At first glance, it seemed plausible that this lanky, ambitious man, with the scholarly wire-rims and equal command of English and Arabic, could indeed be such a bridge. CD sets of his engaging lectures on the Prophet Muhammad were in thousands of Muslim homes. American-born, he had a sense of humor, loved deep-sea fishing, had dabbled in get-rich-quick investment schemes and dropped references to “Joe Sixpack” into his sermons. A few weeks before the attacks he had preached in the United States Capitol.
Nine years later, from his hide-out in Yemen, Mr. Awlaki has declared war on the United States.
“America as a whole has turned into a nation of evil,” he said in a statement posted on extremist Web sites in March.

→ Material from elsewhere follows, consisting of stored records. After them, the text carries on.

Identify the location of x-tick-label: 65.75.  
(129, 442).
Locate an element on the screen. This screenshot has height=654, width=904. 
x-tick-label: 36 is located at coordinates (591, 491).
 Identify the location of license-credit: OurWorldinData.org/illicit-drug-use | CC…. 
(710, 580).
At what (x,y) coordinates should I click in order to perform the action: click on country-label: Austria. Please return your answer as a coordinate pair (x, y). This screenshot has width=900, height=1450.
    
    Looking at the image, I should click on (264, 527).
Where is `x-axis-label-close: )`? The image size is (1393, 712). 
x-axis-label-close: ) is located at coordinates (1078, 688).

Though he had spent 21 of his 39 years in the United States, he added, “I eventually came to the conclusion that jihad against America is binding upon myself, just as it is binding on every other able Muslim.”
His mix of scripture and vitriol has helped lure young Muslims into a dozen plots. He cheered on the Fort Hood gunman and had a role in prompting the attempted airliner bombing on Dec. 25, intelligence officials say. And last week, Faisal Shahzad, who is charged in the attempted bombing in Times Square, told investigators that Mr. Awlaki’s prolific online lectures urging jihad as a religious duty helped inspire him to act.
At a time of new concern about the attraction of Western Muslims to violent extremism, there is no figure more central than Mr. Awlaki, who has harnessed the Internet for the goals of Al Qaeda. Counterterrorism officials are gravely concerned about his powerful appeal for many others who are following his path to radicalization.
“He’s a magnetic character,” said Philip Mudd, a veteran of the C.I.A.’s Counterterrorism Center who just stepped down after nearly five years as a top F.B.I. intelligence adviser. “He’s a powerful orator in a revolutionary movement.”
Convinced that he is a lethal threat, the United States government has responded in kind. This year Mr. Awlaki became the first American citizen on the C.I.A.’s list of terrorists approved as a target for killing, a designation that has only enhanced his status with admirers like Shahidur Rahman, 27, a British Muslim of Bangladeshi descent who studied with Mr. Awlaki in London in 2003.
Other clerics equivocated about whether terrorist violence could be reconciled with Islam, Mr. Rahman said, but even seven years ago Mr. Awlaki made clear that he had few such qualms.
There's six pages of Times whitewash.